Consumer banking results were mixed. Bank of America’s Consumer Banking segment delivered a 6% revenue increase to $10.8 billion, with average deposits up 32% from pre-pandemic levels. Wells Fargo’s Consumer Banking and Lending segment saw a 2% revenue increase to $9.2 billion, boosted by a 9% rise in credit card income. Citigroup’s U.S. Personal Banking segment reported a 6% revenue increase to $5.1 billion, with net income soaring 436% to $649 million. JPMorgan’s Consumer & Community Banking segment outperformed with a 6% revenue increase to $18.8 billion and a 23% rise in net income to $5.2 billion. Goldman Sachs and Morgan Stanley, with less focus on consumer banking, did not report comparable segment data.
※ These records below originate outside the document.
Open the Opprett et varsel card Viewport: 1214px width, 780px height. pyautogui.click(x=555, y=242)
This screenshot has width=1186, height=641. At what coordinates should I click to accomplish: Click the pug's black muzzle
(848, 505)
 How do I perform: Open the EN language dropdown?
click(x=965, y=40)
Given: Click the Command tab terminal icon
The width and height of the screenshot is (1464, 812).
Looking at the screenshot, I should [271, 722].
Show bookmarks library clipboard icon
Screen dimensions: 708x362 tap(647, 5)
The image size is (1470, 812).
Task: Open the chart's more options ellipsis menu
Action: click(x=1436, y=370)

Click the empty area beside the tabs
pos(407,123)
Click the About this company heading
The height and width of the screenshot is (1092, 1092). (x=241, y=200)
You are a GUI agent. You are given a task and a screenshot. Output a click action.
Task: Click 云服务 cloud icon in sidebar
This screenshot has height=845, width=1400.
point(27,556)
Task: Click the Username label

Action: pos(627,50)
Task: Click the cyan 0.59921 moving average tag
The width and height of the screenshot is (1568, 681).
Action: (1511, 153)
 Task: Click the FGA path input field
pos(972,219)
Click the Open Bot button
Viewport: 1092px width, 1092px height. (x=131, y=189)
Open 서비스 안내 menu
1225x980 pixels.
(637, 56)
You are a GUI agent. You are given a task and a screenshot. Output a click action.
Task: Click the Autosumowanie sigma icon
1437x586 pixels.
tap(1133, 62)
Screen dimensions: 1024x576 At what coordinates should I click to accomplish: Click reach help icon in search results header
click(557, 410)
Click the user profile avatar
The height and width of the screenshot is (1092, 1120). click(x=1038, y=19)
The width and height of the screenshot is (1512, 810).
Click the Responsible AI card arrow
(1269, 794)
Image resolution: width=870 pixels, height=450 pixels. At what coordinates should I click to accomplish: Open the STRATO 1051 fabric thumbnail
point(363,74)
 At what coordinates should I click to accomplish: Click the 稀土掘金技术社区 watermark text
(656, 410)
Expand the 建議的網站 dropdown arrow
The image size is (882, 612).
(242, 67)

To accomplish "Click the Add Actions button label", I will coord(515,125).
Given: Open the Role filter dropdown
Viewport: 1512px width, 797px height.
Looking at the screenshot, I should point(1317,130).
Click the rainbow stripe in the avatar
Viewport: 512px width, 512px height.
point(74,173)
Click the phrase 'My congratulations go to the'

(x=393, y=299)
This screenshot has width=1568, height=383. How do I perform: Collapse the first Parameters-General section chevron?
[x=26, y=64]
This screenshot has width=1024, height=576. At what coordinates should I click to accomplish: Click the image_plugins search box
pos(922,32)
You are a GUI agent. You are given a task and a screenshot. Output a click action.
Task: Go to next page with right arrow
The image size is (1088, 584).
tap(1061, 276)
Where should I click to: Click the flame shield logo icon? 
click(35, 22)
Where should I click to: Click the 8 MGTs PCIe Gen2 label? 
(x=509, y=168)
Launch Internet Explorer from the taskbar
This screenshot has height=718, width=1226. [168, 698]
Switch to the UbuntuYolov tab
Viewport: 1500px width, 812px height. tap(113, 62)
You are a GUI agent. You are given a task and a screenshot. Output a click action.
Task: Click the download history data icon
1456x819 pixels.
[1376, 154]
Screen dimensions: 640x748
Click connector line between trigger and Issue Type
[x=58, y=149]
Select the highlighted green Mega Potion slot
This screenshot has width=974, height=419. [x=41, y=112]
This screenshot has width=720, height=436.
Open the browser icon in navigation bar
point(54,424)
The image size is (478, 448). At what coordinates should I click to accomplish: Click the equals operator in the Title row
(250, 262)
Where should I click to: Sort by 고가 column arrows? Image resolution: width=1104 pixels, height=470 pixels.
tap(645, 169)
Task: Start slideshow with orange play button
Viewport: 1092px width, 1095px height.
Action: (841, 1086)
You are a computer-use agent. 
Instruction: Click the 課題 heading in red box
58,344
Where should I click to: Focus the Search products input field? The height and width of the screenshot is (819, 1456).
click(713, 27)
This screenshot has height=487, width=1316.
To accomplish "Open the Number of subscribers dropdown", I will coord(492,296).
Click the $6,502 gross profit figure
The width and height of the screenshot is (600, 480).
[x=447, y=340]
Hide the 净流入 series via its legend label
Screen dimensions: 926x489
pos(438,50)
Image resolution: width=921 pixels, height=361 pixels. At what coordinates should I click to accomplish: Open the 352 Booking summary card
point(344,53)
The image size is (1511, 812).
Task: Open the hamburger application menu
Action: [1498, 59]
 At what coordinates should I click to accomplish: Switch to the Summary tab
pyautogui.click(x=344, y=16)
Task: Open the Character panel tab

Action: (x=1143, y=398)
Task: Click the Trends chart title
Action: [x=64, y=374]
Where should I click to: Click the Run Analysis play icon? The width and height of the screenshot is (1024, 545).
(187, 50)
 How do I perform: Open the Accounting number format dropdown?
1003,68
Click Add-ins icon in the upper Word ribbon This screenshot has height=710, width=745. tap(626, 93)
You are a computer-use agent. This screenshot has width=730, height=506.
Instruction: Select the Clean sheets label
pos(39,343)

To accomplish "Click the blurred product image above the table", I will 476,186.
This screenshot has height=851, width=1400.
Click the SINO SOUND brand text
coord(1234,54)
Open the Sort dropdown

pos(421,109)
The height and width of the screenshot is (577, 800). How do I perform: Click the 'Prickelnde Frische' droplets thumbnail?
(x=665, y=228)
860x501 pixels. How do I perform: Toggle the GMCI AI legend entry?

Credit Quality and Provisions

Credit quality remained a key focus as economic uncertainties persisted. Bank of America’s provision for credit losses rose to $1.6 billion, with net charge-offs flat at $1.5 billion. Wells Fargo’s provision decreased 18.7% to $1.0 billion, with net loan charge-offs improving to 0.44% of average loans. Citigroup’s total credit losses increased to $2.9 billion, with non-accrual loans up 49% to $3.4 billion. JPMorgan’s provision for credit losses was $2.8 billion, with net charge-offs up 8% to $2.4 billion. Goldman Sachs reported a 36% increase in provisions to $384 million, reflecting cautious risk management. Morgan Stanley’s provision rose to $196 million from $76 million in Q2 2024.

Shareholder Returns

All banks emphasized returning capital to shareholders. Goldman Sachs increased its quarterly dividend to $4.00 per share from $3.00 and repurchased $3.0 billion in shares. Morgan Stanley raised its dividend to $1.00 per share and repurchased $1.0 billion in stock, with a $20 billion multi-year repurchase program reauthorized. Bank of America returned $5.3 billion via share repurchases and increased its dividend by 8% to $0.26 per share. JPMorgan declared a $1.40 per share dividend and repurchased $7.1 billion in stock. Wells Fargo repurchased $3.0 billion in shares and anticipates a 12.5% dividend increase for Q3 2025. Citigroup returned $3.1 billion to shareholders, including $2 billion in share repurchases.

Capital Strength

Capital ratios remained robust across the board. JPMorgan and Morgan Stanley both reported a CET1 ratio of 15.0%, while Bank of America’s was 11.5%. Wells Fargo’s CET1 ratio held steady at 11.1%, and Citigroup’s was 13.5%. Goldman Sachs reported a CET1 ratio of 14.5%, reflecting strong capital positions to weather potential economic challenges.

Conclusion

The Q2 2025 earnings season for major U.S. banks reveals a sector navigating a complex economic environment with resilience. Goldman Sachs and Morgan Stanley capitalized on strong investment banking and wealth management performance, while Bank of America and JPMorgan benefited from robust consumer banking and markets activity. Wells Fargo and Citigroup showed progress in transforming their operations, with improved earnings and credit quality. Despite rising provisions and economic uncertainties, the banks’ focus on shareholder returns and capital strength underscores their confidence in long-term stability. As the economic landscape evolves, these institutions are well-positioned to adapt, leveraging their diversified business models to drive growth.